The Court of Appeal has rejected a Russian tycoon’s bid to stay an $850m claim brought against him by two Russian banks, despite one of them being sanctioned, citing the right to access the courts.
The judges also held that the Office of Financial Sanctions Implementation (OFSI) can license a sanctioned (or ‘designated’) person to pay an adverse costs order, as well as pay their own lawyers.
Anti-corruption campaigners said the ruling, though “good news for the legal sector”, raised questions about whether sanctioned people and companies should have “unfettered access” to the courts.
PJSC National Bank Trust and PJSC Bank Okritie Financial Corporation are suing Boris Mints and members of his family, claiming that they conspired with representatives of the banks to enter into uncommercial transactions with companies connected with the family, by which loans were replaced with worthless or near-worthless bonds.
The defendants are subject to freezing orders and the litigation had been progressing towards trial when Russia invaded Ukraine. The second defendant is a ‘designated person’ under the sanctions regime.
At first instance, Mrs Justice Cockerill rejected the application for an indefinite stay, holding that a court could lawfully enter judgment for a designated person following a trial at which it was established that the designated person had a valid cause of action.
She also ruled that, where OFSI could license the payment of a designated person’s own legal costs, it could also license payment of an adverse costs order, satisfaction of an order for security for costs made against the designated person, payment of damages pursuant to a cross-undertaking in an injunction, and payment of a costs order in favour of a designated person.
Third, she found that a designated person – specifically Vladimir Putin or Elena Nabiullina, the governor of the Central Bank of Russia – did not control the first claimant, 99% owned by the Central Bank of Russia, within the meaning of the Russia (Sanctions) (EU Exit) Regulations 2019.
This was because it was not a personal asset of the designated person; rather the designated person here could exert influence over it by virtue of their political office.
The Court of Appeal, with Sir Julian Flaux, Chancellor of the High Court giving the ruling, dismissed the defendants’ appeal.
He said the “fundamental” common law right of access to the courts, including entry of judgment, was not excluded or curtailed by the Sanctions and Anti-Money Laundering Act 2018 (SAMLA) or the regulations. They would need to be “clear and unambiguous” to do so and were not.
“On the contrary, I agree with the judge that section 44 of SAMLA is predicated on the designated person being able to pursue civil proceedings to judgment since otherwise the statutory defence under that section would be unnecessary.”
Sir Julian said it would be “surprising” if OFSI could not licence the payment of adverse costs orders, as this could lead to the other party obtaining a stay of the proceedings until the orders were paid.

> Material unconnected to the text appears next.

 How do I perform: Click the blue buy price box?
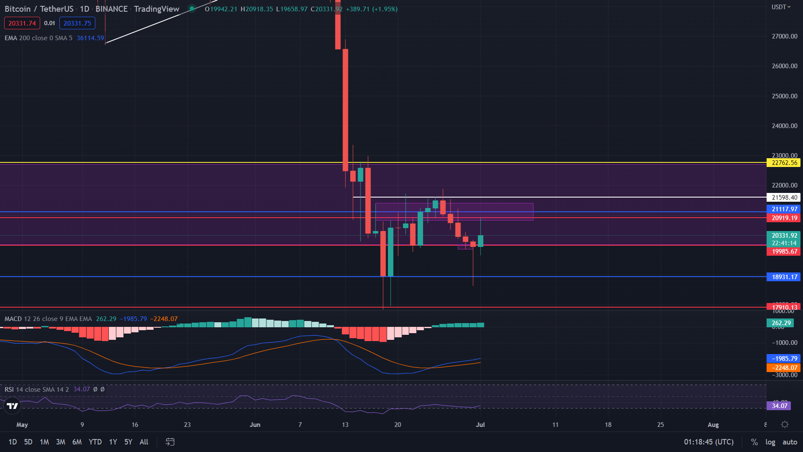77,23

“That would frustrate the right of access to the court, through no fault of the designated person’s own.”
He went on to find that OFSI could issue a licence in each of the scenarios in the appeal, including in relation to favourable costs orders.
Such a payment would not represent “a net gain to the claimants’ funds”, and if OFSI could not grant such a licence, “an opposing party could take every unmeritorious point with impunity safe from any costs liability, which obviously cannot have been the intention of Parliament in passing the regulations”.

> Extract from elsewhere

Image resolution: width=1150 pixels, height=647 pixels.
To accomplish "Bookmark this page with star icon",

As a result of these findings, the control issue did not arise but, given it was fully argued, the court decided it and said it would have allowed the appeal.
Sir Julian said that, under the “clear and wide meaning” of the regulations – which did not provide the ‘carve-out’ that Cockerill J had found – the second claimant was controlled by Mr Putin and/or Ms Nabiullina because they were able to exert influence over it by virtue of their political office.
Commenting on the ruling, Dr Helen Taylor, senior legal researcher at Spotlight on Corruption, said: “While business as usual may be good news for the legal sector, there are important questions to be asked about how desirable it is for sanctioned persons to be given a blank cheque to bring any civil claim they like to the UK courts.
“These are the tough calls that the government and Parliament need to make in laying down clear lines for when and how sanctioned individuals and companies should continue to have the benefit of unfettered access to bring litigation in the civil courts and top legal advice to do so.”